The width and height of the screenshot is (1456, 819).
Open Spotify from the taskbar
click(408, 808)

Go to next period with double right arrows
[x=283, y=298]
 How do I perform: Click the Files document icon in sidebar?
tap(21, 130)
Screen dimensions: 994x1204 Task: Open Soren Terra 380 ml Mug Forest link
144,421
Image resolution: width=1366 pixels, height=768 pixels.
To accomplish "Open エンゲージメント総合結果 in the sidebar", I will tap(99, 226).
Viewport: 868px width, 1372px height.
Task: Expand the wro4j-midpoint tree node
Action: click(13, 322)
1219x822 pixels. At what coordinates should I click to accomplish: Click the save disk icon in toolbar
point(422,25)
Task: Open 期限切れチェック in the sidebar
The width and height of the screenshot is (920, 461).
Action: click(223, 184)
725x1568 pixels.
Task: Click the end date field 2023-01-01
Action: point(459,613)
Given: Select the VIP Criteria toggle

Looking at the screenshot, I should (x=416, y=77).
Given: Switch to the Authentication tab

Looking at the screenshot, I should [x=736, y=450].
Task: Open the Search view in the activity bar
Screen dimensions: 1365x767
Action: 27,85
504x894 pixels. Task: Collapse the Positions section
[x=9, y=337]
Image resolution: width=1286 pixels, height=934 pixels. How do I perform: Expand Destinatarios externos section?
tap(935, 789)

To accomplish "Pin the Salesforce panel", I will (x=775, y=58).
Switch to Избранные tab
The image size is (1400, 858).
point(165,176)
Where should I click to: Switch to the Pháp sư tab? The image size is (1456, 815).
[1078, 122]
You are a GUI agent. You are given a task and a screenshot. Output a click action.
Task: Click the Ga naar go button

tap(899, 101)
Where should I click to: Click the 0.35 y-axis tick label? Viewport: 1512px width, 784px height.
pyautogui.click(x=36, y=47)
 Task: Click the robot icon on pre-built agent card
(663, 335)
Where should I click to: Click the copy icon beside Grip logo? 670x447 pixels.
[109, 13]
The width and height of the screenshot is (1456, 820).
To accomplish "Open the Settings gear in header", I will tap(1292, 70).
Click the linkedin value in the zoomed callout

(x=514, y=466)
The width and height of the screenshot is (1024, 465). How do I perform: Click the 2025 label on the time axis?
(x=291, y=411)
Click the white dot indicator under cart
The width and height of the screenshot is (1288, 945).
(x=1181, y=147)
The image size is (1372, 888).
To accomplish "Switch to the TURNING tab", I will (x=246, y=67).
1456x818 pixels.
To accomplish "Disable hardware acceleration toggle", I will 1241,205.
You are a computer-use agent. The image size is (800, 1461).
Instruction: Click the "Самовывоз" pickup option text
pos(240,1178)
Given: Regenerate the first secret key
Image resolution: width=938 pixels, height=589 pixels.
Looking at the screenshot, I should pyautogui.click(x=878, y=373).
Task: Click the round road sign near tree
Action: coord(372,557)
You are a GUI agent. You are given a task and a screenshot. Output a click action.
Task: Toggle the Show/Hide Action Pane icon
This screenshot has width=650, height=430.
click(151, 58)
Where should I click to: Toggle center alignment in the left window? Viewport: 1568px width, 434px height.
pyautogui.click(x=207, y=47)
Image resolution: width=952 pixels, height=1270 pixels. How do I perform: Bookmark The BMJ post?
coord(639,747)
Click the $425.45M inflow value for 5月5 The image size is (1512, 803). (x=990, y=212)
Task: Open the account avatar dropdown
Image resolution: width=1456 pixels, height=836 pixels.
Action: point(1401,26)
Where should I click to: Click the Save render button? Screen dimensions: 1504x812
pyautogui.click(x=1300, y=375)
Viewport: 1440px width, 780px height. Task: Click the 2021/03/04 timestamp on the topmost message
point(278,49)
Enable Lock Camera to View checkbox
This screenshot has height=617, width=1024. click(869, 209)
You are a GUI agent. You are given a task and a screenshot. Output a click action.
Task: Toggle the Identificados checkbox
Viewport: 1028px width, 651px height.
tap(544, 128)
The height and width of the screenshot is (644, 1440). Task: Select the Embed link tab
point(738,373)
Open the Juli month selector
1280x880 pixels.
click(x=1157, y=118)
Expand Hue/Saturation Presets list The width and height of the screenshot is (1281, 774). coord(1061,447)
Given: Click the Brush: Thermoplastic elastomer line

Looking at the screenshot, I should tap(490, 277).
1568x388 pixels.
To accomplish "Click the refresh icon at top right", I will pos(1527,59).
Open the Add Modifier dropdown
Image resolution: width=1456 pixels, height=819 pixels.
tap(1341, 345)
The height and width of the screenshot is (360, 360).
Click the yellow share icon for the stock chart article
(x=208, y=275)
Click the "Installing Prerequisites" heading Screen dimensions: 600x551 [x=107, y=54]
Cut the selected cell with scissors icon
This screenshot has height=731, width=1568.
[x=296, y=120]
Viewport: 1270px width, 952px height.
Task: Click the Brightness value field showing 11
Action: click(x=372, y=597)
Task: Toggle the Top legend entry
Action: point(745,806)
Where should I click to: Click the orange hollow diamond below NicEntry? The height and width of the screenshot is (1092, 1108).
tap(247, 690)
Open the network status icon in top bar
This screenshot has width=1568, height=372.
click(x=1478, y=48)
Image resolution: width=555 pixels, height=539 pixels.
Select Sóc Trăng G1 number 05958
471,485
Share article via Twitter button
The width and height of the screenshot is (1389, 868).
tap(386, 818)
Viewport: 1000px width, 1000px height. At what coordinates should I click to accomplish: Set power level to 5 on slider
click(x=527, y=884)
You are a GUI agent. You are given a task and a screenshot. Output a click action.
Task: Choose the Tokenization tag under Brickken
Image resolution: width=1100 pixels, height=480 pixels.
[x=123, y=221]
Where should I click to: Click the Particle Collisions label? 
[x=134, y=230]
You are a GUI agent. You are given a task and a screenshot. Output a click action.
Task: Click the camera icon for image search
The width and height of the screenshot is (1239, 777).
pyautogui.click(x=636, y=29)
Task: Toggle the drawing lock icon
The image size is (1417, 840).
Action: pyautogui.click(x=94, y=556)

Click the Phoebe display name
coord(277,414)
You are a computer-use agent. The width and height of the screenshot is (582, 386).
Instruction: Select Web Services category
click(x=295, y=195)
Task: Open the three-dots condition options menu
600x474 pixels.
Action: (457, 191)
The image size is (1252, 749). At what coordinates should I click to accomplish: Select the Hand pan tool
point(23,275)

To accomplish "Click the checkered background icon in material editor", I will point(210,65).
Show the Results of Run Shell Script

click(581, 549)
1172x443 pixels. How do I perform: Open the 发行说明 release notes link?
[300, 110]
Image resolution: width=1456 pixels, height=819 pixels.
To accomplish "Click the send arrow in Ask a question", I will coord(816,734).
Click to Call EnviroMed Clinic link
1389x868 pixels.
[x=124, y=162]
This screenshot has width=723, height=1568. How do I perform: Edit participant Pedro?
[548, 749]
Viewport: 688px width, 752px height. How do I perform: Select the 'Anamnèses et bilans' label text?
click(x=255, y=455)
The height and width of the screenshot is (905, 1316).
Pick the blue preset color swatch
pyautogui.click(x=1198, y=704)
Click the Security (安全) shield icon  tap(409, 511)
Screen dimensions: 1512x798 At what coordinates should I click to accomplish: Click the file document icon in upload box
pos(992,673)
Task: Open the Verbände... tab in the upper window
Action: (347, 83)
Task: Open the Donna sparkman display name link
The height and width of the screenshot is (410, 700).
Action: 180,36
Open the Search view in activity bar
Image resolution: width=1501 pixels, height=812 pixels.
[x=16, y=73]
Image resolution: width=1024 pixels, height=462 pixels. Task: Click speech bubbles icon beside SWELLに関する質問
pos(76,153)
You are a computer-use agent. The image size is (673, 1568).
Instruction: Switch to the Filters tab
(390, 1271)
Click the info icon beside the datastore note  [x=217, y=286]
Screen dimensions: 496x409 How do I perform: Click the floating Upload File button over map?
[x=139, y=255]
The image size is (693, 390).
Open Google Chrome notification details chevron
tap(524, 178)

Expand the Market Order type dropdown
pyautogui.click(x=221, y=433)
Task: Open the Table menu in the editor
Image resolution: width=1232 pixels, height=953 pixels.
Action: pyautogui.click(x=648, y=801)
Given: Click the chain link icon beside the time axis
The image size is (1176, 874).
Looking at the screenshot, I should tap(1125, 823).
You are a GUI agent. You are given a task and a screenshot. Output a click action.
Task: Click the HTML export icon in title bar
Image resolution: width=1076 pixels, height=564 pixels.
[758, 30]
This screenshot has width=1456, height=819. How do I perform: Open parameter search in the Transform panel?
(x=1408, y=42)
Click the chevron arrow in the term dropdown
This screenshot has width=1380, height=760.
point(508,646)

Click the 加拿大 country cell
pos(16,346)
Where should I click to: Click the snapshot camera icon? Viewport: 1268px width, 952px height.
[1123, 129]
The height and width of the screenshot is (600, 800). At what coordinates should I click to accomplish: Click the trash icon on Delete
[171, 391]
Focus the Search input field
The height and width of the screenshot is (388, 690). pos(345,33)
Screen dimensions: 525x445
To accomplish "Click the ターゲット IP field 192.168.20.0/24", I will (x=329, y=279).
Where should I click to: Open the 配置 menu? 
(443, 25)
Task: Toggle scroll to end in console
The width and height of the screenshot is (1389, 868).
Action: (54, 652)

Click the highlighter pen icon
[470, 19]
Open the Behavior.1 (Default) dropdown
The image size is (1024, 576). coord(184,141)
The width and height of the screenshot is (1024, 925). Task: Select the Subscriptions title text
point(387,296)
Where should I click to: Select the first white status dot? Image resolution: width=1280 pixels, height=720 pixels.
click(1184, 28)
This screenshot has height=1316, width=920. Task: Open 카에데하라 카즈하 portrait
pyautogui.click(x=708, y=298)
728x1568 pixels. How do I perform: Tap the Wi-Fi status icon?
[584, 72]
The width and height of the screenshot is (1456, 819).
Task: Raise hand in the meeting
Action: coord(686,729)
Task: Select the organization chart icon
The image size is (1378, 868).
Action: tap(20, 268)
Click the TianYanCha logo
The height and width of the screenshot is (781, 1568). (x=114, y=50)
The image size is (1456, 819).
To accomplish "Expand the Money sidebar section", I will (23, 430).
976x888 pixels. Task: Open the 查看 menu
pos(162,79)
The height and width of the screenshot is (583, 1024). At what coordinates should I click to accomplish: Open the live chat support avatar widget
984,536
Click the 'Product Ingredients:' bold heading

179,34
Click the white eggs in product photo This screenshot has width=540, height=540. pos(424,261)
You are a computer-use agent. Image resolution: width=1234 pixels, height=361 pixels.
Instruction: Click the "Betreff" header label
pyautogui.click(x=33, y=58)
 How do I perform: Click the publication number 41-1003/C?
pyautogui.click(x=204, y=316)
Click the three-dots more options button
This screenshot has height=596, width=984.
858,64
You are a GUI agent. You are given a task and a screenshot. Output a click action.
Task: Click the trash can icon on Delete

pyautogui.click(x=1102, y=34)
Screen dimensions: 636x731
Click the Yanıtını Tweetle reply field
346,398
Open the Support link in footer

SHORT EXERCISE: Recast the lines that start with the one containing "Where should I click to: Click the Save" and end with the one containing "Expand Hue/Saturation Presets", both included, as a JSON list of strings with one string per line. Leave out any blank lines.

EXERCISE ANSWER:
[
  "Where should I click to: Click the Save render button? Screen dimensions: 1504x812",
  "pyautogui.click(x=1300, y=375)",
  "Viewport: 1440px width, 780px height. Task: Click the 2021/03/04 timestamp on the topmost message",
  "point(278,49)",
  "Enable Lock Camera to View checkbox",
  "This screenshot has height=617, width=1024. click(869, 209)",
  "You are a GUI agent. You are given a task and a screenshot. Output a click action.",
  "Task: Toggle the Identificados checkbox",
  "Viewport: 1028px width, 651px height.",
  "tap(544, 128)",
  "The height and width of the screenshot is (644, 1440). Task: Select the Embed link tab",
  "point(738,373)",
  "Open the Juli month selector",
  "1280x880 pixels.",
  "click(x=1157, y=118)",
  "Expand Hue/Saturation Presets list The width and height of the screenshot is (1281, 774). coord(1061,447)"
]